Today, The Body Shop is building on that purpose, taking on the challenge of plastic waste by creating a social program to support waste pickers in India through its Community Trade plastic recycling program, and reintroducing refill stations for bath and shower products, with a goal of having stations in half of the company’s 2,500 stores by the end of the year. “It’s the beginning of something really big for us,” Boynton said.
The Body Shop also became a B Certified Corporation, which means it is part of a select group of businesses that meets the highest verified standards of social and environmental performance, transparency and accountability. “The process of finding a purpose doesn’t make life easier,” Boynton said. “[But] it gives you certainty and it can liberate organizational energy in a tremendous way, and we’ve definitely seen that in The Body Shop over the last two years.”
For footwear startup Adelante Shoe Co., the purpose is to “sell connective products and experiences to fund sustainable economic development in Latin America.”

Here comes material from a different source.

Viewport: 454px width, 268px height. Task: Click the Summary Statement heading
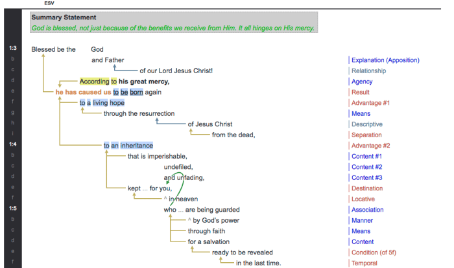tap(64, 17)
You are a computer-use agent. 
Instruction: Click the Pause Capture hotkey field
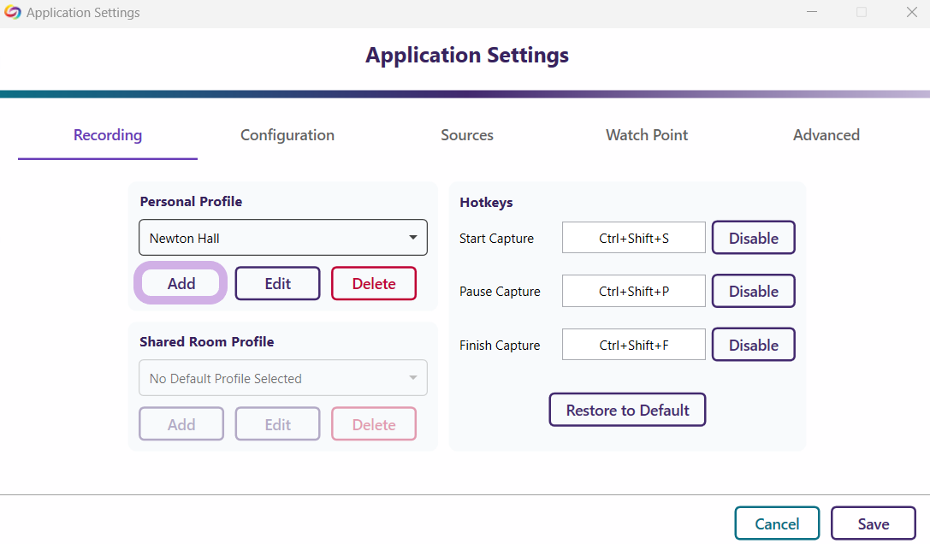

The two-year-old company employs craftsmen in Pastores, Guatemala, who craft made-to-order leather shoes delivered directly to the customer's door in 10 business days. But it’s about much more than the shoes: “We have multiple touchpoints of connection, impact and transparency that create a cobbler-to-customer experience,” said founder and CEO Peter Sacco, including an introduction to the craftsman making the shoes and videos of various stages of the process. “We are connecting our customers with the craftsman, and thus making that impact of that purchase much more personal and relatable.”
More importantly, all of the Adelante craftsman are paid well above the “living well line,” a measurement Sacco and his team created to define the relative cost of living well in Pastores. While the daily market wage is $10.80, Adelante craftsmen’s daily wage is $22.50.
In addition, Sacco said, all stakeholders are satisfied: For the 25 investors who have invested $2 million to date, the company has seen sales grow 2.5 times year-over-year. As for consumers, Adelante has served 10,000 customers over more than two years in business. And for the craftsmen’s families in Guatemala, they’ve gained improved access to healthcare and education. “We’re catapulting these guys out of poverty and into the middle class,” Sacco said, while realizing his long-held dream to create a profitable mission-driven company.